Monday, Jul. 14, 1952
Drive-ln Chapels
On hot evenings in Phoenix, Ariz., it is a standard reflex to steer for one of the district's ten drive-in movies. This summer, as an alternative, Phoenix has drive-in religion. Five nights a week, the Rev. George A. Rustad, state director of Arizona's Seventh-Day Adventists, offers two services featuring an uplift movie and a sermon illustrated with colored slides.
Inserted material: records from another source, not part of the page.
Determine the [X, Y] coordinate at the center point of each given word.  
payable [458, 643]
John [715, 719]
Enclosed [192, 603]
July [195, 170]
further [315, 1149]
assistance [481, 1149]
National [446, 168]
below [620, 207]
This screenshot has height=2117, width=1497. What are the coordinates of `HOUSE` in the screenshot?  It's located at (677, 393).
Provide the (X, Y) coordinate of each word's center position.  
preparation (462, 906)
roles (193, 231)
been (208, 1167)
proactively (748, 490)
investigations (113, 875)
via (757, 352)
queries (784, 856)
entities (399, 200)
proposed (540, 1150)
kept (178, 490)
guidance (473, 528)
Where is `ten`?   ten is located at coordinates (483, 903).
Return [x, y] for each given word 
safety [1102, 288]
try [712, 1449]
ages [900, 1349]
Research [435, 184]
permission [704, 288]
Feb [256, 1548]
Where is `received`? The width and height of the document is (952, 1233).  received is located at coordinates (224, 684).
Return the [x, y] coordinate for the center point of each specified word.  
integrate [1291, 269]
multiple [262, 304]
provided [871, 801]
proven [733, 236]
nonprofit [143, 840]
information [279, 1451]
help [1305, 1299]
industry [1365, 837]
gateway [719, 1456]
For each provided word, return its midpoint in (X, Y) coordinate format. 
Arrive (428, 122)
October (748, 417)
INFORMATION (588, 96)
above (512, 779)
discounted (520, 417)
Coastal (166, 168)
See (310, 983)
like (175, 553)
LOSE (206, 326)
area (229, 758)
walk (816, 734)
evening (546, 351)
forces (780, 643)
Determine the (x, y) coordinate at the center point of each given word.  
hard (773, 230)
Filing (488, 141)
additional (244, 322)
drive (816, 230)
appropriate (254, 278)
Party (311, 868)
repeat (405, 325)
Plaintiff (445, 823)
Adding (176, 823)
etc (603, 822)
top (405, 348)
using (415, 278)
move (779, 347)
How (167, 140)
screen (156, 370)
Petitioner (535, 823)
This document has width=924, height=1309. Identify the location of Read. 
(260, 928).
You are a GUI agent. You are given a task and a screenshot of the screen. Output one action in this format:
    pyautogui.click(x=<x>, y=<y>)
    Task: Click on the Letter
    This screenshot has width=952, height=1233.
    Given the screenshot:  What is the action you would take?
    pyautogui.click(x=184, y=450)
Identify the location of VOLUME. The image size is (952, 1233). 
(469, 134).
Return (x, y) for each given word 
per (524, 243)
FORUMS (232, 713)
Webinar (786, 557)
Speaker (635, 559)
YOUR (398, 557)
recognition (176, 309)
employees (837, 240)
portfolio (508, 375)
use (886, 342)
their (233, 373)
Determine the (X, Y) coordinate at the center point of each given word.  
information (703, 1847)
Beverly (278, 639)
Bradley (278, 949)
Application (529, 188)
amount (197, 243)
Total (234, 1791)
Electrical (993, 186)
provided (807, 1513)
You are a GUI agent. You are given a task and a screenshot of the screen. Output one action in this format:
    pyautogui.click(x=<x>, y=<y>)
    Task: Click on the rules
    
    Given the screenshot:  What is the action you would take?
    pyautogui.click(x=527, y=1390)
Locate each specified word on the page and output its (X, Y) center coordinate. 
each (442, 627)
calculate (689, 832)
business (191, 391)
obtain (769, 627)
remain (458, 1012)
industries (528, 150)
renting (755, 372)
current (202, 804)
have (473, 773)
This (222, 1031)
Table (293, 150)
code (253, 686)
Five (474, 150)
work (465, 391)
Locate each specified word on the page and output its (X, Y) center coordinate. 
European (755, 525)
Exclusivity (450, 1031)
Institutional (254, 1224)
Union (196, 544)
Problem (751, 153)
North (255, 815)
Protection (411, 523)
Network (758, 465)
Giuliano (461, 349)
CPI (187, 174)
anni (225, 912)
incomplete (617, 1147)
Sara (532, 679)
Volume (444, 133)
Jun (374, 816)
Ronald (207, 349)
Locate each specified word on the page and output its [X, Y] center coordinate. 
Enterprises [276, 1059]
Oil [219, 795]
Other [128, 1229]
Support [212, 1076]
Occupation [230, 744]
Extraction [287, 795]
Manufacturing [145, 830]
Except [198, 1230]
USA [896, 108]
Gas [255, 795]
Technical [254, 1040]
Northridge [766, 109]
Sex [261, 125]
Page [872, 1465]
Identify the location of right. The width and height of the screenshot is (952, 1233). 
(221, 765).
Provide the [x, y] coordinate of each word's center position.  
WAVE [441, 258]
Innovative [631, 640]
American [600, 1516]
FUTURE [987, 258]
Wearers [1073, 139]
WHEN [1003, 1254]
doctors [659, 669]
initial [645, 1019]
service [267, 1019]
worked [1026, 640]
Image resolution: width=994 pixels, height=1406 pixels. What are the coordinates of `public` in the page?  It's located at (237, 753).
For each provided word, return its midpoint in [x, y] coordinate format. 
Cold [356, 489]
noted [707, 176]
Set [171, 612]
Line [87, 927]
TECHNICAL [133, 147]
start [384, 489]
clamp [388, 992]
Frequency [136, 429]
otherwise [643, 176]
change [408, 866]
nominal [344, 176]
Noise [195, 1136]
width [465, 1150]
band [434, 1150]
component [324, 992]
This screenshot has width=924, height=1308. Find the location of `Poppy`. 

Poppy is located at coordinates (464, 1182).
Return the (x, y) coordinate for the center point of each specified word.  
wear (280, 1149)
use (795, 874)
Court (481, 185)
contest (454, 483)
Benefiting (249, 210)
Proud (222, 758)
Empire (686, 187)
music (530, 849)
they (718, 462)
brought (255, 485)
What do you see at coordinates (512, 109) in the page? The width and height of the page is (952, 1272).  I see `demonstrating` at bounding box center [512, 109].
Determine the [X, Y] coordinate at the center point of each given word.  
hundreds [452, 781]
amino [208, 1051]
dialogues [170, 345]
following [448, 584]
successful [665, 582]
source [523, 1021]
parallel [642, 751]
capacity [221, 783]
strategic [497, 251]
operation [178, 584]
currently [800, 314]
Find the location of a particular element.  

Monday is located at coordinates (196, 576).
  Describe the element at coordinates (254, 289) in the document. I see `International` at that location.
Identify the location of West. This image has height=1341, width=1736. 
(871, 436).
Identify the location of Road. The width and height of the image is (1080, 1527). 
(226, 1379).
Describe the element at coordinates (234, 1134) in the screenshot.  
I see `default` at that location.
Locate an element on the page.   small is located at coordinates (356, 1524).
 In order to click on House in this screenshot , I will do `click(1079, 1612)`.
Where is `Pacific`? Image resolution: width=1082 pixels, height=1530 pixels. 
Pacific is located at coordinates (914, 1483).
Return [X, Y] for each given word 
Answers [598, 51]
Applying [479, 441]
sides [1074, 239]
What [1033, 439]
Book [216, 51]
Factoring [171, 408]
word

Like many a U.S. minister, Adventist Rustad had looked enviously at the movie drive-in crowds. In Yankton, S. Dak. three years ago, he gathered a crowd for a drive-in religious service -- only to have it melt away when an early snowstorm struck. When he went to Arizona, he tried again. Last year, with Adventist Elder Lawrence E. Davidson of Phoenix, he rented a small lot for the purpose. Services went so well that this year the Adventists took over two larger plots, one of them in the Negro section of town.
A typical drive-in service begins at 8 p.m. after a half-hour prelude of organ music. Elder Davidson opens with a story for the children, then runs off a 30-minute religious movie, or a "family problem" movie with such titles as Love Thy Neighbor and Honor Thy Family. After a brief prayer, Davidson (or a guest preacher) begins the half-hour illustrated sermon. Since May, both drive-ins have been drawing steady crowds. (Top attendance so far, for a visiting minister: 2,000.) Says Adventist Rustad: "We live in a new age, and the churches should keep moving with the times."